I’ve been running my own econometric model of the U.S. economy for almost 30 years now. The basic structure is simple. You start by forecasting the components of demand, that is to say, consumption, investment, trade and government spending. This gives you an initial projection of real GDP growth. You then feed this into labor market equations, along with some demographic assumptions, to forecast the growth in jobs, the unemployment rate and wage growth. All of this, along with assumptions about energy prices and the dollar, then drive forecasts of inflation. Given this outlook for growth and inflation, you make an assumption about the path for the federal funds rate and then run forecasts of other interest rates. With all of this in hand, you can forecast productivity, corporate profits, the federal budget deficit and household net worth. And then you go back to the start to see how all these changes impact your original demand forecast. You repeat the process until you arrive at a reasonably consistent solution. 

There are, of course, many details to each of these steps and, over the years, I’ve tended to add complexity to the model rather than reduce it. This is the time of year when I most regret that tendency since, each fall, after the government releases its annual benchmark GDP revisions, I overhaul the model and add another year to the forecast. This is a very cumbersome process and this year I delayed it for a month or two on the grounds that the election might significantly impact the forecast – which it has.

Still, over the last week, I’ve had to bite the bullet and extend the forecast out to 2026, including some important assumptions about the effects of potential policy changes in Washington, particularly in the areas of tariffs, immigration and taxes.
◇ ◇ ◇ ◇ ◇ ◇ ◇
*Instructions to follow*: Write out the passage on the econometric forecasting model word for word, starting with "There are, of" and going on through "immigration and taxes.".

*Data*:
◇ ◇ ◇ ◇ ◇ ◇ ◇
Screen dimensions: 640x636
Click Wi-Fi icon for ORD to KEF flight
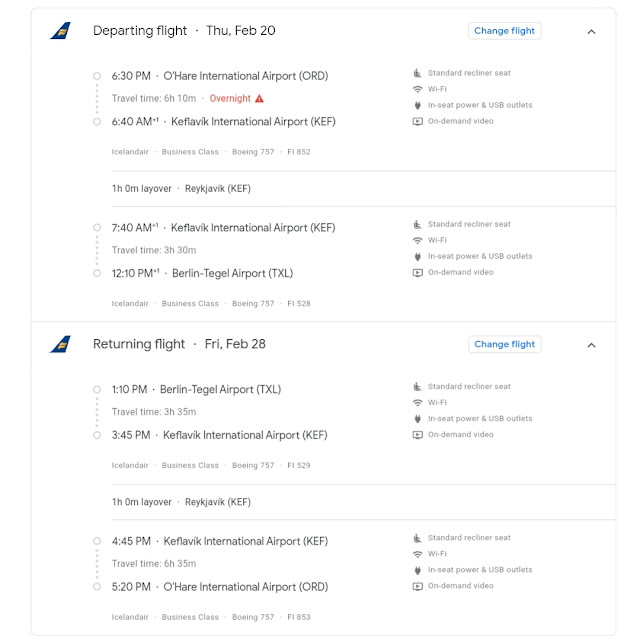pyautogui.click(x=418, y=89)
◇ ◇ ◇ ◇ ◇ ◇ ◇
*Response to this exercise*:
There are, of course, many details to each of these steps and, over the years, I’ve tended to add complexity to the model rather than reduce it. This is the time of year when I most regret that tendency since, each fall, after the government releases its annual benchmark GDP revisions, I overhaul the model and add another year to the forecast. This is a very cumbersome process and this year I delayed it for a month or two on the grounds that the election might significantly impact the forecast – which it has.

Still, over the last week, I’ve had to bite the bullet and extend the forecast out to 2026, including some important assumptions about the effects of potential policy changes in Washington, particularly in the areas of tariffs, immigration and taxes.